There are about 100 million households in the US that purchase auto insurance. About 28 million of them shopped for a new policy last year, and some 18 million ended up switching providers, according to Forrester Research. Talk about customer churn!
Despite these jaw-dropping stats, it is possible to win customer loyalty in the huge, $164 billion auto insurance market. Just ask Dave Roush, president and CEO of Insurance.com, which has vaulted to the top of the online agency business in just six short years. The company is on track to sell 180,000 policies this year, thanks in large measure to what Roush describes as "a sustainable competitive advantage in business intelligence" that enables the company to "up-sell, cross-sell and create longstanding relationships."
Roush describes Insurance.com as the Orbitz of auto insurance because it's a site where consumers can get instant comparative quotes from more than a dozen carriers (just as Orbitz represents multiple airlines, hotel chains and car rental agencies).
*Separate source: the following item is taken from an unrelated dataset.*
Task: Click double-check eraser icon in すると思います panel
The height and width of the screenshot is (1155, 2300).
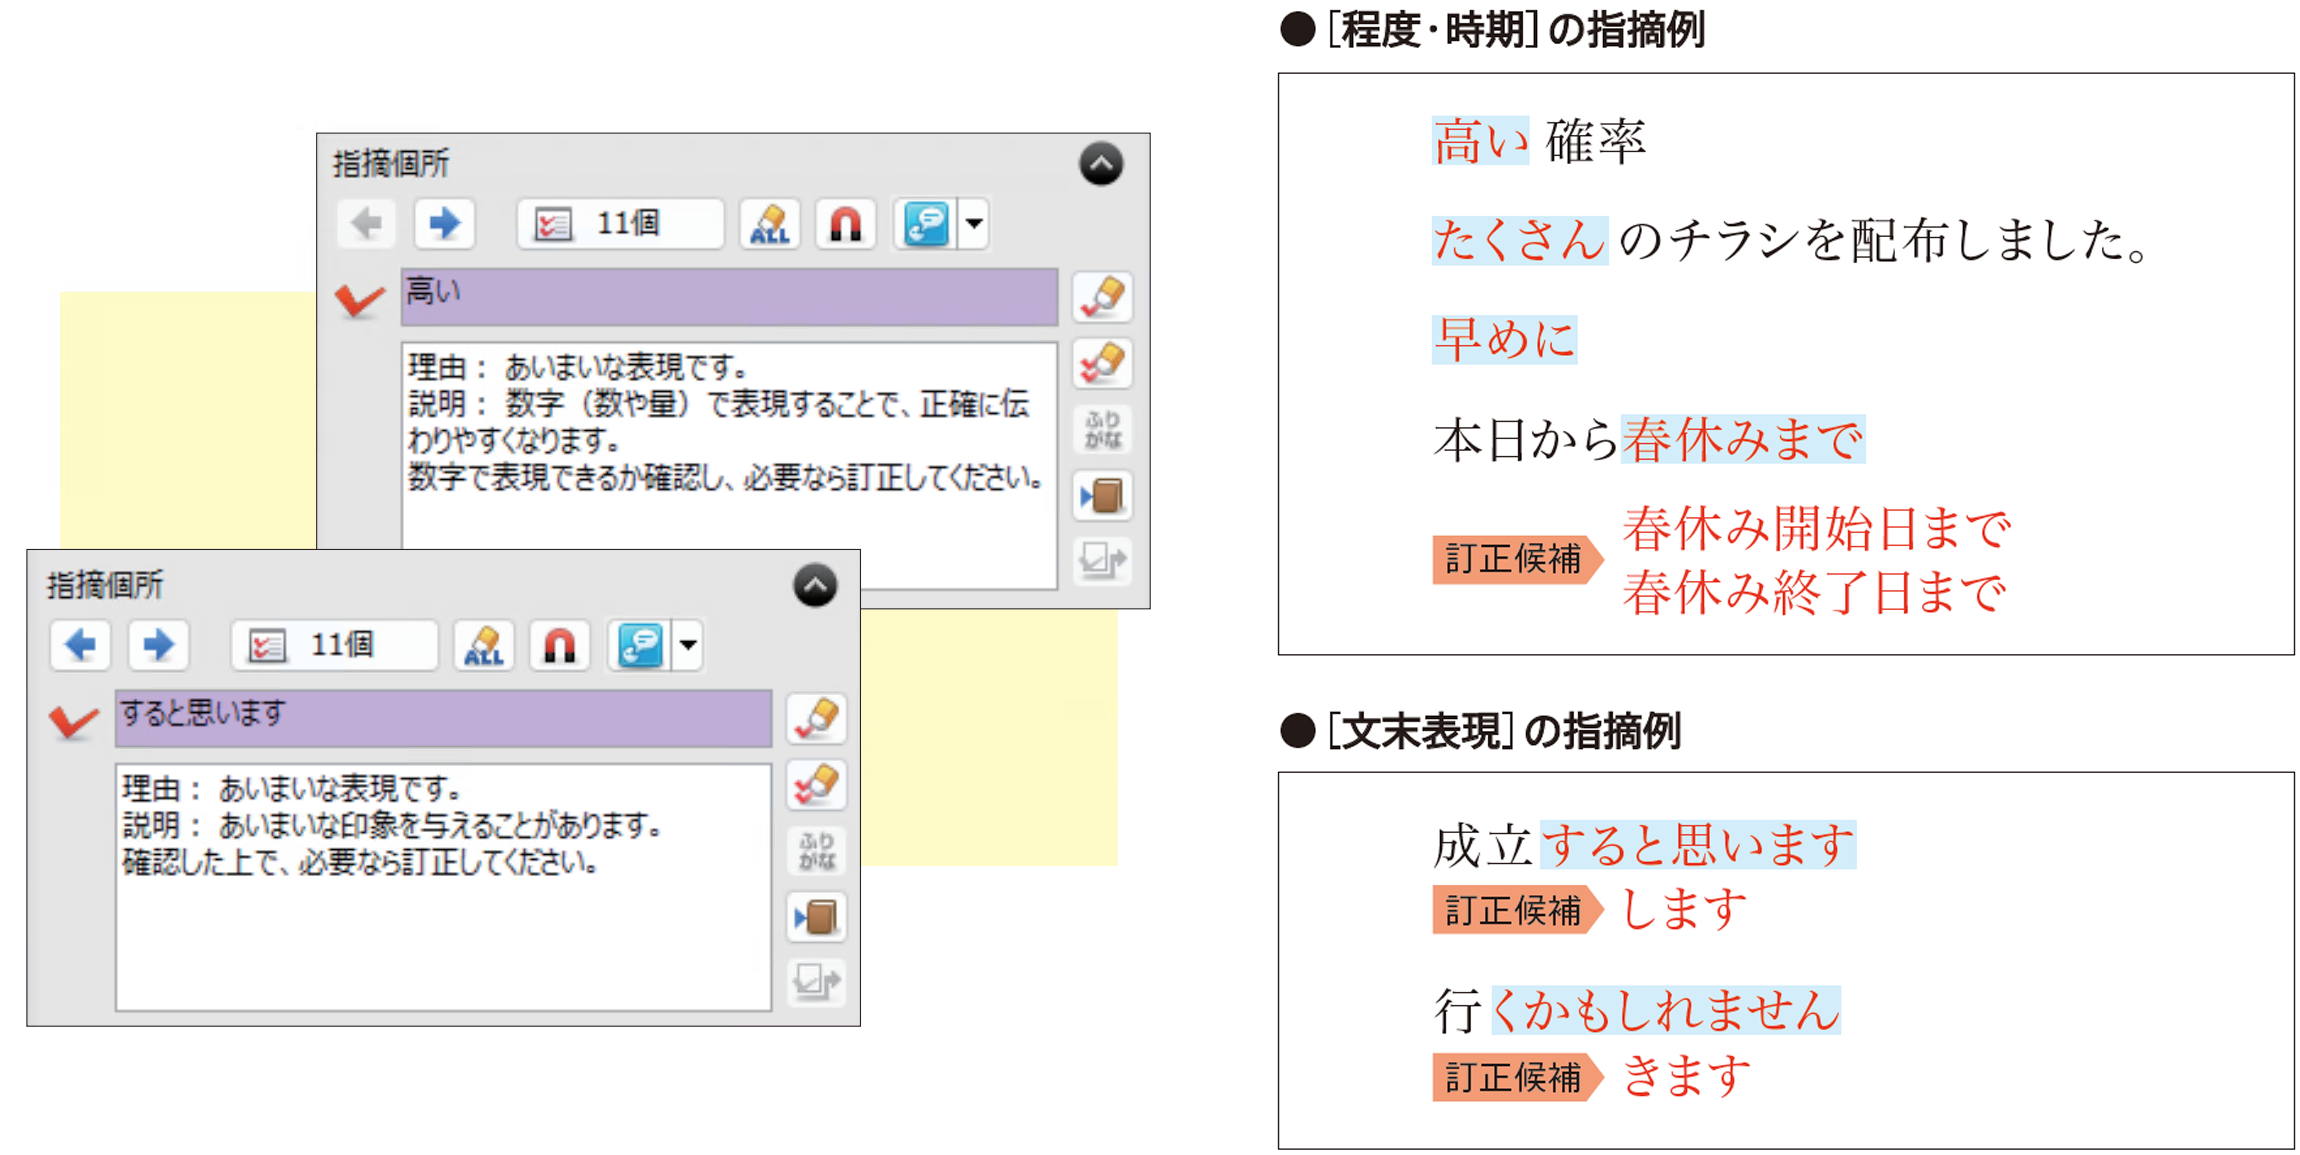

BI has been crucial to understanding all the data Insurance.com collects through its rate-quoting engine, but the key to putting that insight to work has been a customer experience management initiative that has reshaped the company's Web site, call center and other customer touch points.
Insurance.com's version of the silo problem (see "Do the Right Thing: Gain the Customer Experience Advantage Over CRM"
) has been the coexistence of its direct business (the Insurance.com site) and that of partner financial institutions and branded sites also managed by the company (accounting for 30 percent of its business). As the company grew, customers wound up obtaining multiple quotes on the same system. "We were treating these customers like three different people because there was no way to aggregate the data," explains Joe Singleton, IT Director. "We were living in a [Web] session-based world, but we needed to move to a customer-based view."
In 2006, the company embarked on a three-phase project with the goals of realigning the data architecture around customers (rather than Web sessions); creating a more granular, segmented approach to customer understanding; and integrating the new data architecture and CRM tools for more effective customer experiences at every touch point.
To develop a single view of customers, the company implemented DataFlux software for matching and consolidating customer records. It also upgraded from Microsoft SQL-bundled Data Transformation Services to Informatica ETL software. Analytics software from SAS was purchased to support fine-grained segmentation of the consolidated customer data.